As mulheres do grupo atuavam como jornalistas, poetisas, cronistas e articulistas publicando em periódicos abolicionistas, clamando contra o escravismo e o silenciamento feminino e negro. No dia 25 de março de 1884, Maria Tomásia e as cearenses libertadoras estavam na Assembleia Legislativa da Província, no ato oficial de libertação dos escravizados do Ceará. As representantes da entidade estão representadas nas imagens deste simbólico momento, discursaram entre os presentes, assumiram o púlpito e se destacaram no evento. 

Preta Simoa e seus jangadeiros não estavam nesta festa política, não estão nos quadros da Data Magna, mas, sua luta é tão significativa quanto à dos políticos que assinaram a lei de nossa data maior e acredito que tenham comemorado à beira mar a vitória contra leis injustas que por séculos naturalizaram um mal inominável: a objetificação violenta da vida e a coisificação embrutecedora e mercantil do outro. 

Mesmo que essa ação legislativa não tenha acabado - e não estejamos nem perto de acabar – com o mal do racismo e do preconceito, que ainda se espraia por nossa sociedade, repercutindo em todas as direções, mas, ao menos, sem a proteção e defesa de uma justiça a legitimar e justificar, os que defendem a opressão não podem fazer isso da forma aberta e clara como desejam.

A importância da abolição no Ceará não é numérica, não se trata que quantos escravos foram libertos, havendo um homem ou mulher cativo vale a luta. Trata-se de uma questão humanitária, pedagógica, civilizatória de se estabelecer a linha do inaceitável e Tia Simoa e Maria Tomásia deixam claro em suas biografias esse papel educador. 

Simoa, foi escrava, Tomásia, aristocrata, ambas as mulheres tiveram que lidar com as limitações do feminino do século 19 em seus respectivos universos, elas romperam os estereótipos e foram protagonistas de seus momentos históricos. No passado seu papel teve peso e relevância, no presente suas figuras precisam ser dimensionadas, conhecidas, problematizadas, discutidas. A Data Magna do Ceará precisa ser uma data de memória crítica sobre a construção de uma liberdade incompleta e ainda carente de muitas complementações. É um dia de luta pelo lembrar.

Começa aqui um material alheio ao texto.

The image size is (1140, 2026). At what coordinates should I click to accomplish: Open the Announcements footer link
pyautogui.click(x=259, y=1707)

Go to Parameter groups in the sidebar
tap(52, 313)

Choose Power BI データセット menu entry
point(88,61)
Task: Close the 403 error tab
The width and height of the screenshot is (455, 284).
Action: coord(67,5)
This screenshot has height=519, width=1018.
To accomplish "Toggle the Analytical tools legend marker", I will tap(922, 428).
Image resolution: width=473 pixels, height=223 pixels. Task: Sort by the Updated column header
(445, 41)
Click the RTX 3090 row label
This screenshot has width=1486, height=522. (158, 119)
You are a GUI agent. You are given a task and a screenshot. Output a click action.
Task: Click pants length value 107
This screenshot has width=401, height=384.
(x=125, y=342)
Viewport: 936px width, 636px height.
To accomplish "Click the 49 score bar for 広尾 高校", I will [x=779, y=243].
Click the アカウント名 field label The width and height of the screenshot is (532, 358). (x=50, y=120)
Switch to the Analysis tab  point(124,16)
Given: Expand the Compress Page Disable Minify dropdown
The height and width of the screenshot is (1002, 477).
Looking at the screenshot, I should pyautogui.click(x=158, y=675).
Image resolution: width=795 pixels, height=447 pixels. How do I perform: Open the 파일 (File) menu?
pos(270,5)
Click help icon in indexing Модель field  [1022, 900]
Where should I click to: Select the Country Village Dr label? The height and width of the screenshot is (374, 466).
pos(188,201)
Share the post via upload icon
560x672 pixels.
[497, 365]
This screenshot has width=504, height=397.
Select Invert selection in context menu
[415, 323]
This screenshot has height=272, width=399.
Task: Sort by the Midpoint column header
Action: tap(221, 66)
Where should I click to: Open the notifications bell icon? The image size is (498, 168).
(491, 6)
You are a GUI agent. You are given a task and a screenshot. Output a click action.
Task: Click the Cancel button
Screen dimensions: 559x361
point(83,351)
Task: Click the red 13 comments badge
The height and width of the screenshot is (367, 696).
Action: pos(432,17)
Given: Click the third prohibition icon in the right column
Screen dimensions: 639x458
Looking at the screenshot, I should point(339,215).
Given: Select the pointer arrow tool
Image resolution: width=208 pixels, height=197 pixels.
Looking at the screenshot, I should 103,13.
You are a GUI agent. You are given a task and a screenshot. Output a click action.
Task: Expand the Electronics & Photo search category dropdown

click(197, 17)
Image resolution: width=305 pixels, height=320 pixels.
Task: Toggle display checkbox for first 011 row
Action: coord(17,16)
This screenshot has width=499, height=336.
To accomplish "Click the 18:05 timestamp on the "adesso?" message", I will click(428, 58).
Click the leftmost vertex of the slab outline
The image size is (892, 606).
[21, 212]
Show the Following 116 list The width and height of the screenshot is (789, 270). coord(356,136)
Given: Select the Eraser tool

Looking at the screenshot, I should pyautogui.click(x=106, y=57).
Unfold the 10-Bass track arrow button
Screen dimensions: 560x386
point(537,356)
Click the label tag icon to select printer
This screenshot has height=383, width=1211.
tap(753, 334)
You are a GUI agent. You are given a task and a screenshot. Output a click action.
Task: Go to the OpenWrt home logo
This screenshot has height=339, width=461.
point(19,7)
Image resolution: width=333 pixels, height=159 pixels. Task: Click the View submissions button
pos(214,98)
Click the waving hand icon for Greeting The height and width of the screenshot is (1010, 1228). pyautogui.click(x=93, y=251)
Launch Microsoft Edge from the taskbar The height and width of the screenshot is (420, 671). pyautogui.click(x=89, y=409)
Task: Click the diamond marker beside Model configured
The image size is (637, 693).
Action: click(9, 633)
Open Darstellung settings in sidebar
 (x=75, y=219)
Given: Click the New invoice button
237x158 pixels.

No dia 31 de março de 1964, foi dado o golpe civil-militar que inaugurou o regime ditatorial de 64-85 no Brasil, cujo líder principal foi o Marechal Humberto de Alencar Castelo Branco. Em sua homenagem, se ergueu o mausoléu que anexa o Palácio do Governo do Estado do Ceará, o Palácio da Abolição. O atual governo anunciou substituir a homenagem do presidente-ditador por um espaço de memória dos líderes abolicionistas que marcaram a construção da liberdade no Ceará.

Preta Simoa e Maria Tomásia merecem seus espaços e aqui as suas figuras concentram o nome de inúmeras outras que podem figurar as paredes e salas do futuro espaço de memória.